Nelle more il procuratore di parte ricorrente con istanza del 10.11.2015 (reiterate in data 16.11.2015 e da ultimo il 15.12.2015) chiedeva di poter essere rimessa in termini quanto alla data di inizio del procedimento di mediazione, adducendo di non aver potuto iniziarla a causa di una malattia che non le avrebbe permesso di accedere alla propria casella di posta elettronica certificata.
Purtroppo l'istanza di rimessione in termini non può essere accolta, in quanto da alcuna documentazione è provato che la malattia che avrebbe afflitto il procuratore di parte ricorrente le avrebbe impedito di accedere alla propria pec per controllarne il contenuto, anche perché alcuna documentazione medica è mai stata depositata né nel fascicolo cartaceo né in quello telematico, sebbene citata nelle reiterate istanze.

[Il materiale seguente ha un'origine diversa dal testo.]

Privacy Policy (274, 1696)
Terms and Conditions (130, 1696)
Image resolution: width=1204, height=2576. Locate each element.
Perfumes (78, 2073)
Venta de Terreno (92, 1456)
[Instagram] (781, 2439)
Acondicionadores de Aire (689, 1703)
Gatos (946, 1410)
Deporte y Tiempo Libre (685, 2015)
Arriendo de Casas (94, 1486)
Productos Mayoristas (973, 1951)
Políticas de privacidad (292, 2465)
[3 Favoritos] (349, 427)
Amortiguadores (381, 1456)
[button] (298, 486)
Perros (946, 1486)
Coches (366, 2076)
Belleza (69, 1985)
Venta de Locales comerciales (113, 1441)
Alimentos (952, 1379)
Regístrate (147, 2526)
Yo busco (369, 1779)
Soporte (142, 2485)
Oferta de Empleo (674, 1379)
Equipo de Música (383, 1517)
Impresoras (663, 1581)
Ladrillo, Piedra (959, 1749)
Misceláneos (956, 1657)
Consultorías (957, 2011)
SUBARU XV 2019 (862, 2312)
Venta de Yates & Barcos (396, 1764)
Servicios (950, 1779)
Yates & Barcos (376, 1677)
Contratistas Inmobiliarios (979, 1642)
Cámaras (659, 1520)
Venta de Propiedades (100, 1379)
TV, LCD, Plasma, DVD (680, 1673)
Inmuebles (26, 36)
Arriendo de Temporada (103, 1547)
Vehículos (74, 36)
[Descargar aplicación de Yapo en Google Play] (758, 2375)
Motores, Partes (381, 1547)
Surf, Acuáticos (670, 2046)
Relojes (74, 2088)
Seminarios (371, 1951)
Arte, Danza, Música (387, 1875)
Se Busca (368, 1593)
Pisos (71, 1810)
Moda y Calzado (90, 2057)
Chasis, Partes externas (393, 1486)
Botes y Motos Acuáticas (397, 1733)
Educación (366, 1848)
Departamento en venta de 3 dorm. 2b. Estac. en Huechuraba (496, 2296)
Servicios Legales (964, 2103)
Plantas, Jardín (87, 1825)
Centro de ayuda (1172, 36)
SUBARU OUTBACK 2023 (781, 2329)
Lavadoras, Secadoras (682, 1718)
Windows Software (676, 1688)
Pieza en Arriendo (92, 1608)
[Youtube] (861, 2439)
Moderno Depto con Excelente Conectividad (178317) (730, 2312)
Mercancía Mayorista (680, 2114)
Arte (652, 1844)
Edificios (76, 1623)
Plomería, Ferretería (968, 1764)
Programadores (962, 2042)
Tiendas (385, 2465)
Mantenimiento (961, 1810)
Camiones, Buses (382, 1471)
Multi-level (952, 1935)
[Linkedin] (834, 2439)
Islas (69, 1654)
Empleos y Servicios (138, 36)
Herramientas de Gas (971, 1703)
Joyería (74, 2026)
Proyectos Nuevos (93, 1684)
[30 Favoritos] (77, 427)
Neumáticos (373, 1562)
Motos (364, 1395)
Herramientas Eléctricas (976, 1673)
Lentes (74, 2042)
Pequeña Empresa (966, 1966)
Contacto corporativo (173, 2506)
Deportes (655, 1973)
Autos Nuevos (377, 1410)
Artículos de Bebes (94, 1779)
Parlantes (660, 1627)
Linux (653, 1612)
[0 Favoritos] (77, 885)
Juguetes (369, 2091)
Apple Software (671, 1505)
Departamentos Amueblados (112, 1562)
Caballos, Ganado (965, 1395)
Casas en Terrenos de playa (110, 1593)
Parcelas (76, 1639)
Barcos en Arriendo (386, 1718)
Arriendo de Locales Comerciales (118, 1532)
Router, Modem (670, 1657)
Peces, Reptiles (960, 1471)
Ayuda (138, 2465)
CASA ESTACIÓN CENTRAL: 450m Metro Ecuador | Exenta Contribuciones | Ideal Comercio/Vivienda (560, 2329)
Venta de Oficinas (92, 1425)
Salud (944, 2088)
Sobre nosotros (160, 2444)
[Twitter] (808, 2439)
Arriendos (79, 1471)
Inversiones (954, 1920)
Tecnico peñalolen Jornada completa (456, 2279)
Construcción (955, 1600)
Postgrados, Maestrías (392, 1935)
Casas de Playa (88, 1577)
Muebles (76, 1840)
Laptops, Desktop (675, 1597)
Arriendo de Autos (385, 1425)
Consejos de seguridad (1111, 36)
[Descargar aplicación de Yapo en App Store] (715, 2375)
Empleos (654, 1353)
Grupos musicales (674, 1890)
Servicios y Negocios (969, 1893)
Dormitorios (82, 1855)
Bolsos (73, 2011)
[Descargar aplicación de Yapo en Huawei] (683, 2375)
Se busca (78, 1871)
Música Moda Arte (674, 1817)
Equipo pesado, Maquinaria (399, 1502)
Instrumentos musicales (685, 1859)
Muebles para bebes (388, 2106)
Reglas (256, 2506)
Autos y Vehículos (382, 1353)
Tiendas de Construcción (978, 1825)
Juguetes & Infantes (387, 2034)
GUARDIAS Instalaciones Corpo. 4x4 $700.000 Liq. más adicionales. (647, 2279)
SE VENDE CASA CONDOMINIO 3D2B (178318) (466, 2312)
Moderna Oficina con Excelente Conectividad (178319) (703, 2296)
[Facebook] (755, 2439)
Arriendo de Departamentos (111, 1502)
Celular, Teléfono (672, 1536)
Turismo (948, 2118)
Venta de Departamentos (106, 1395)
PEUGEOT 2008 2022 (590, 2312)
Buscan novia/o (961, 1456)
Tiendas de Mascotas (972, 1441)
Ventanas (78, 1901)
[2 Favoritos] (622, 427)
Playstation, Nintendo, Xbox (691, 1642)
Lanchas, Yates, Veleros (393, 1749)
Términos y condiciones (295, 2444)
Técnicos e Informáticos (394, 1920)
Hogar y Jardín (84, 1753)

L'istituto della rimessione in termini, applicabile a questo particolare istituto della mediazione per analogia con l'art. 153 c.p.c. presuppone la scusabilità dell'errore in cui è incorsa la parte che lo ha invocato. La decadenza deve perciò essere stata determinata da una causa non imputabile alla parte in quanto causata da un fatto estraneo alla sua volontà. Nel caso di specie la malattia rappresentata dal procuratore di parte ricorrente (genericamente indicata nella propria istanza e della quale allo stato si ignora la causa e la tipologia) non le avrebbe comunque impedito di poter accedere al proprio computer per controllare le mail, anche delegando tale incombente a terze persone. Questo giudice ritiene quindi in primo luogo che non sussistano i termini per concedere una rimessione nei termini come formulati dal ricorrente ed in secondo luogo che l'esperimento del tentativo di conciliazione obbligatorio sia condizione di procedibilità dell'azione. Ed invero, il d.lgs. 28/2010 che, all'art. 5 ha introdotto, quale condizione di procedibilità per le controversie aventi ad oggetto i contratti locativi l'esperimento di un procedimento di mediazione ai sensi del medesimo decreto, prevedendo che altresì, qualora il mancato esperimento della mediazione venga eccepito dal convenuto o rilevato dal giudice entro la prima udienza, quest'ultimo assegni alle parti il termine di quindici giorni per l'avvio del procedimento in parola.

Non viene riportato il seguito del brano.